Comparative connectomics of Drosophila descending and ascending neurons

Abstract

In most complex nervous systems there is a clear anatomical separation between the nerve cord, which contains most of the final motor outputs necessary for behaviour, and the brain. In insects, the neck connective is both a physical and an information bottleneck connecting the brain and the ventral nerve cord (an analogue of the spinal cord) and comprises diverse populations of descending neurons (DNs), ascending neurons (ANs) and sensory ascending neurons, which are crucial for sensorimotor signalling and control.

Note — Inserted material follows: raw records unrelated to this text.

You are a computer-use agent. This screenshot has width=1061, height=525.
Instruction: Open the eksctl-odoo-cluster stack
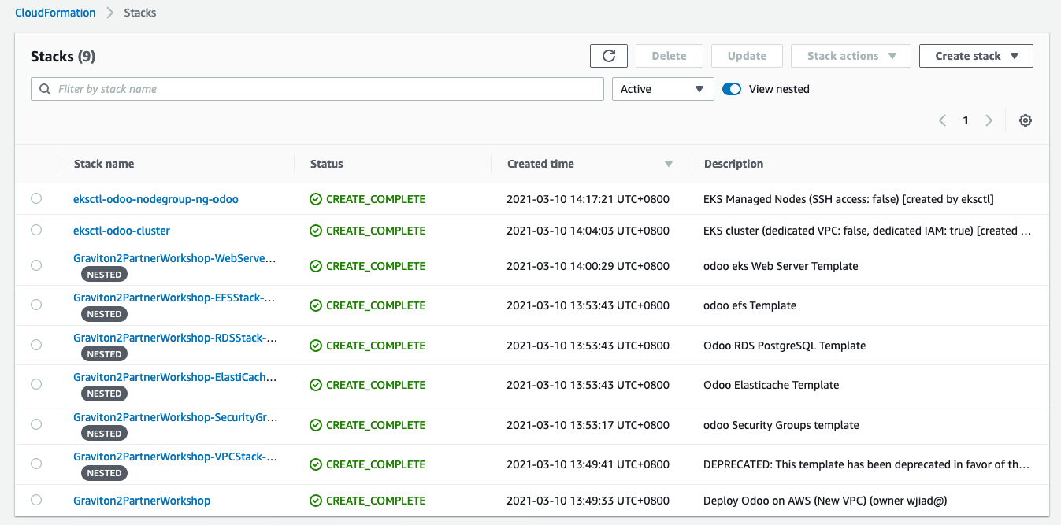click(x=121, y=230)

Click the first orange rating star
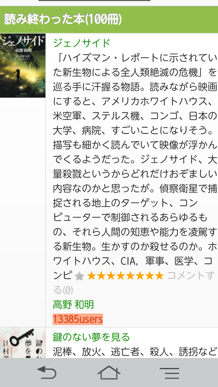pos(92,276)
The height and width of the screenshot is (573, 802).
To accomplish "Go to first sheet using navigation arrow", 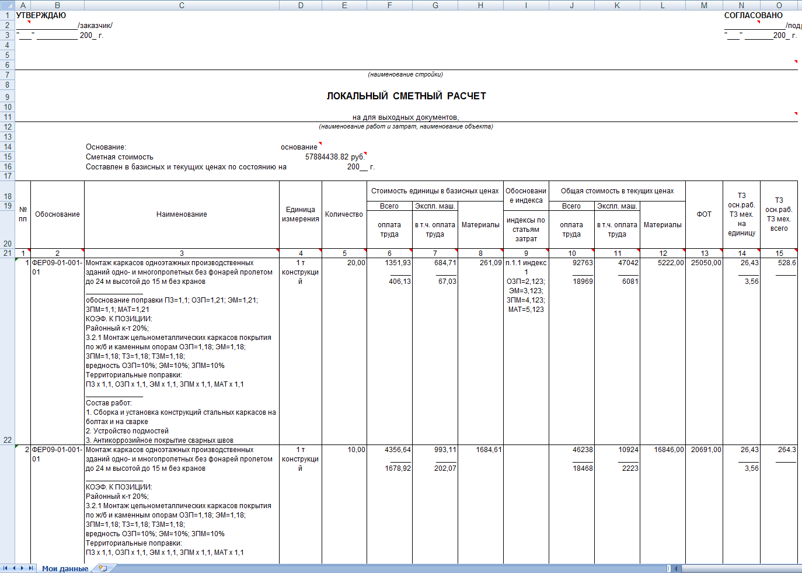I will pyautogui.click(x=5, y=568).
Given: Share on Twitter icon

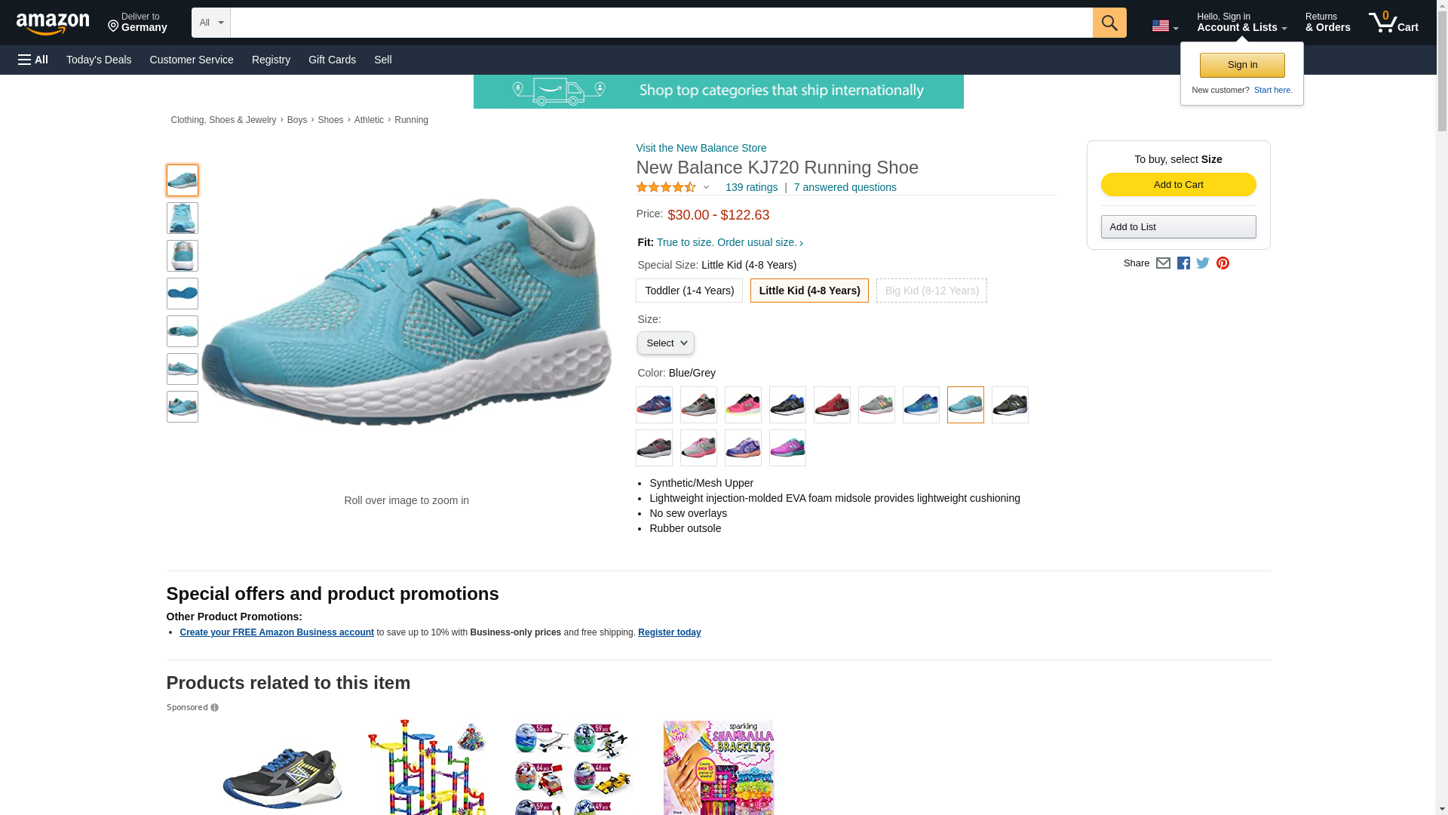Looking at the screenshot, I should [1203, 263].
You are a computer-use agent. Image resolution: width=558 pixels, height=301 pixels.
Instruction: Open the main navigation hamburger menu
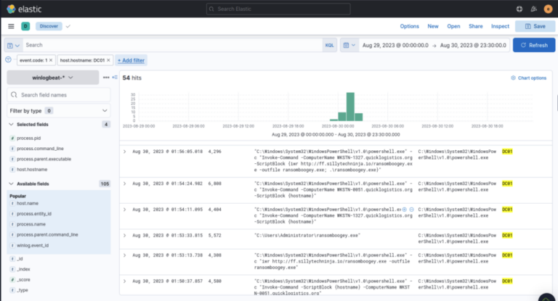[11, 26]
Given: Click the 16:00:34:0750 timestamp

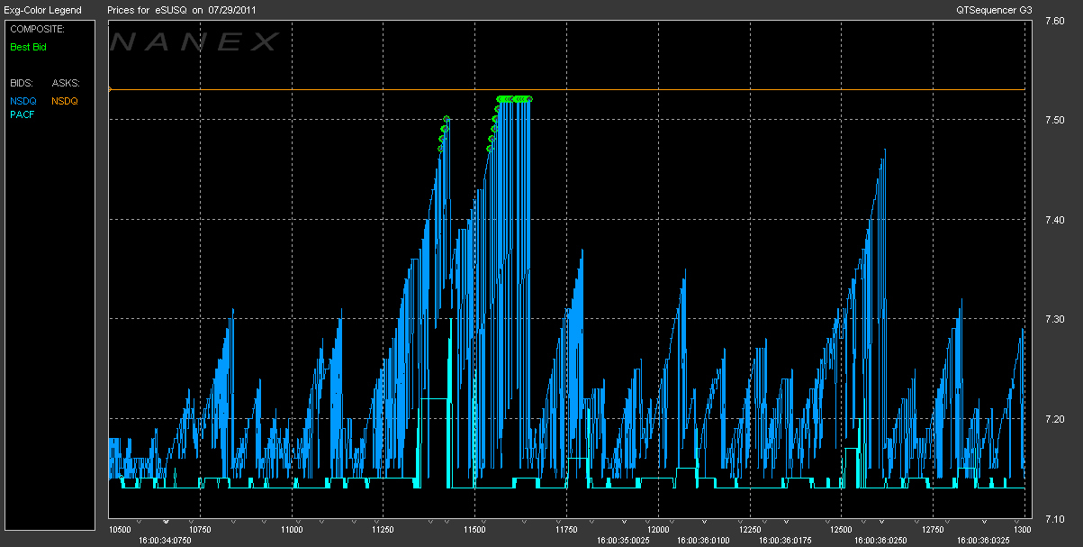Looking at the screenshot, I should pos(165,541).
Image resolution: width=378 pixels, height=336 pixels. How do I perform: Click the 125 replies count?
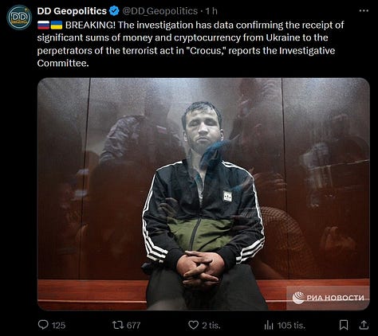click(58, 326)
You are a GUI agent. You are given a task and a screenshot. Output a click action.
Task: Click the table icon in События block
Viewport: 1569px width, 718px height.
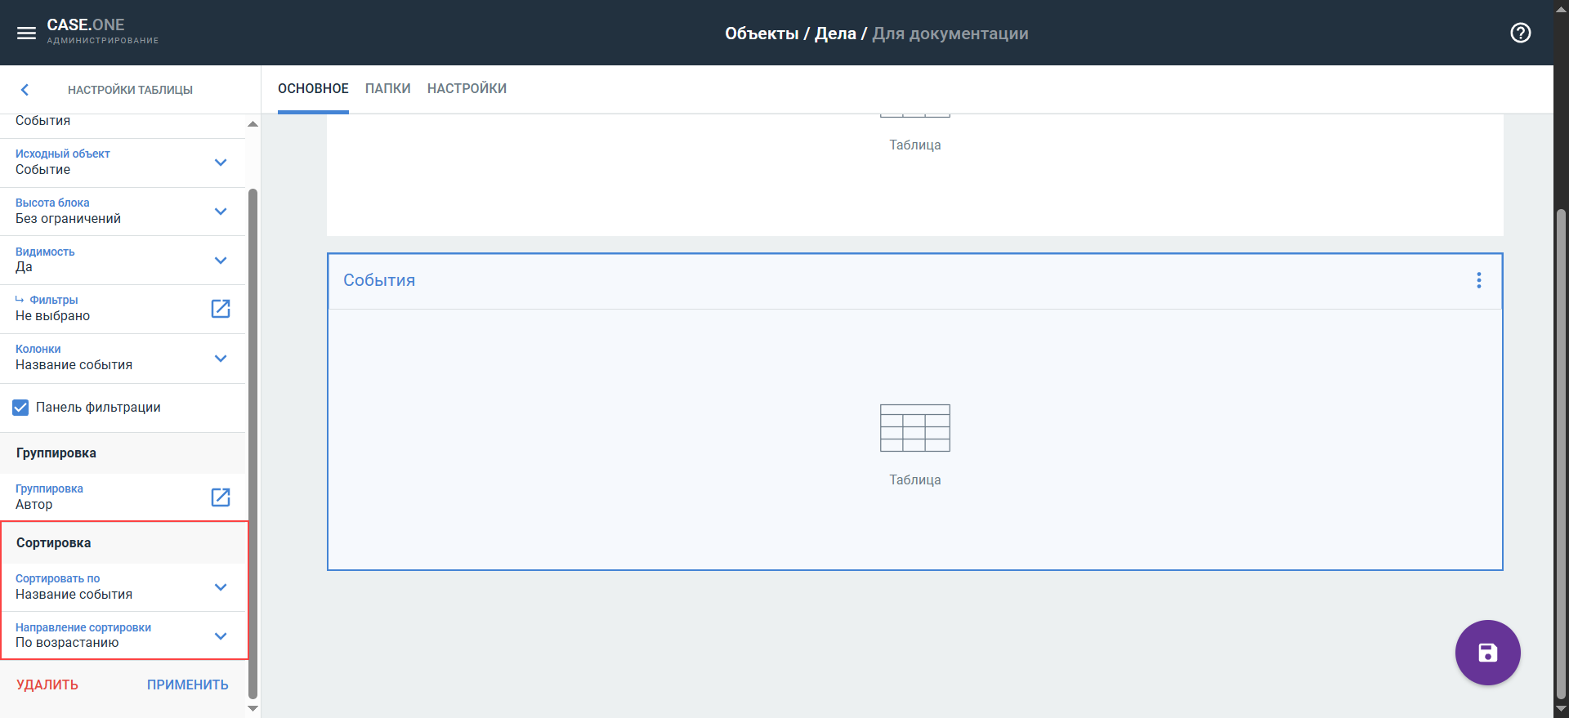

Here, by integrating three separate electron microscopy (EM) datasets^1-4, we provide a complete connectomic description of the ANs and DNs of the Drosophila female nervous system and compare them with neurons of the male nerve cord. Proofread neuronal reconstructions are matched across hemispheres, datasets and sexes. Crucially, we also match 51% of DN cell types to light-level data⁵ defining specific driver lines, as well as classifying all ascending populations. We use these results to reveal the anatomical and circuit logic of neck connective neurons. We observe connected chains of DNs and ANs spanning the neck, which may subserve motor sequences. We provide a complete description of sexually dimorphic DN and AN populations, with detailed analyses of selected circuits for reproductive behaviours, including male courtship⁶ (DNa12; also known as aSP22) and song production⁷ (AN neurons from hemilineage 08B) and female ovipositor extrusion⁸ (DNp13). Our work provides EM-level circuit analyses that span the entire central nervous system of an adult animal.

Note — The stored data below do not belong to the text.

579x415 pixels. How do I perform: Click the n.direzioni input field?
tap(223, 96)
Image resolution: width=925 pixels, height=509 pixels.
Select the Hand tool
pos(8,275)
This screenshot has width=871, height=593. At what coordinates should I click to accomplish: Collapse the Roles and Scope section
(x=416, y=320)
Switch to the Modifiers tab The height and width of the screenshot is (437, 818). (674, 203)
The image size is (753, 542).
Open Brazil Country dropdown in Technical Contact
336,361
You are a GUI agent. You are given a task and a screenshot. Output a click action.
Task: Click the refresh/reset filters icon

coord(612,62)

Fig. 1. Reconstruction and identification of three neuronal classes across three datasets.

a, Schematic of the CNS with the three neuronal classes that pass through the neck connective: DNs, ANs and SAs. FANC neurons are shown in MANC space here and in all following figures. A, anterior; D, dorsal; P, posterior; V, ventral. b, Number of neurons in each class and dataset. c, Transects through the neck of the three datasets: female adult fly brain (FAFB), male adult nerve cord (MANC) and female adult nerve cord (FANC). These neck connective transects were used as seedplanes to find and reconstruct the three classes of neurons shown in different colours. White arrows mark SA bundles. Scale bars, 5 μm. d, Number of DNs and ANs that have been left–right matched into pairs or groups in the three datasets. e, Number of DNs and ANs that have a match across the two VNC datasets. f, SAs were assigned modalities by matching to LM images. Left, example of a LM image of a femoral chordotonal organ club; white arrows point at the neuron of interest. Right, the EM reconstructions that were matched to the image. g, DNs were identified in all three EM datasets by matching the EM reconstructions to LM-level descriptions (see Supplementary File 4). Left, example of a LM image of DNa01 in the brain and VNC and next to it the FAFB, FANC and MANC EM reconstructions that were matched to those images. Right, quantification of DNs identified in all three datasets. h, DNs annotated by their soma location, brain and VNC neuropil innervation and the longitudinal tract they take in the VNC (DNa02 is used as an example). DNa, DNs with anterior dorsal soma; PS_LAL, posterior slope and lateral accessory lobe; xl, multiple leg neuropils; fl, front leg; ml, mid-leg; hl, hind leg; ITD, intermediate tract of dorsal cervical fasciculus. See Extended Data Figs. 3–6 for images of DNs across the neck connective, coloured by these four annotations.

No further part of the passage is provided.